Scared To Live by Stephen Booth
My rating: 4 of 5 stars
After reading mysteries of varying quality by writers unknown to me, it was a pleasure — a comforting, familiar pleasure — to pick up where I had left off in Stephen Booth’s Cooper and Fry series several months ago. I devoured it.
Then I lay back, somnolent from total satiation. That can be the only reason I took so long to write this review, for the book is good. In the previous books in this series, there had been much about Fry’s or Cooper’s personal stories woven throughout the mysteries, with angst and unhappy feelings dominating Fry’s story. It was a relief that this book concentrated on the mysteries, with only a sliver of personal story. It’s not that I didn’t enjoy learning about these characters, what shaped them, how they came to be in Edendale, it’s that it was time for a change-up and a lessening of the angst.

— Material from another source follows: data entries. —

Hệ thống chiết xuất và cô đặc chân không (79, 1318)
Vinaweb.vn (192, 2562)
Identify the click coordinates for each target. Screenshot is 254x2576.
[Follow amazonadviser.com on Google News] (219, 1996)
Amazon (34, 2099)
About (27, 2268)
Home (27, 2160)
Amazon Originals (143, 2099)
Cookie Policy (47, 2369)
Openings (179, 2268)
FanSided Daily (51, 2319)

The mysteries themselves were satisfying — complex, engaging the mind, unfolding right to the end. And I was rather pleased with myself that I saw the final detail coming, although I did not solve the central whodunnit part. I saw some reviewers had complained that there was too much detail. But I had just read a book with too little, which is extremely unsatisfying. You could shrink the book down to almost novella size, like this other writer had done their story, but then you’d miss out on the nuances, the red herrings, the feeling of the Peak District, the characters coming to life and drawing you in to their lives, the emotions, the mood, the colours and smells and sounds of the events and the landscape. You’d miss out on caring what happens. It’s the details that separate a so-so writer from the ones who absorb you into their stories.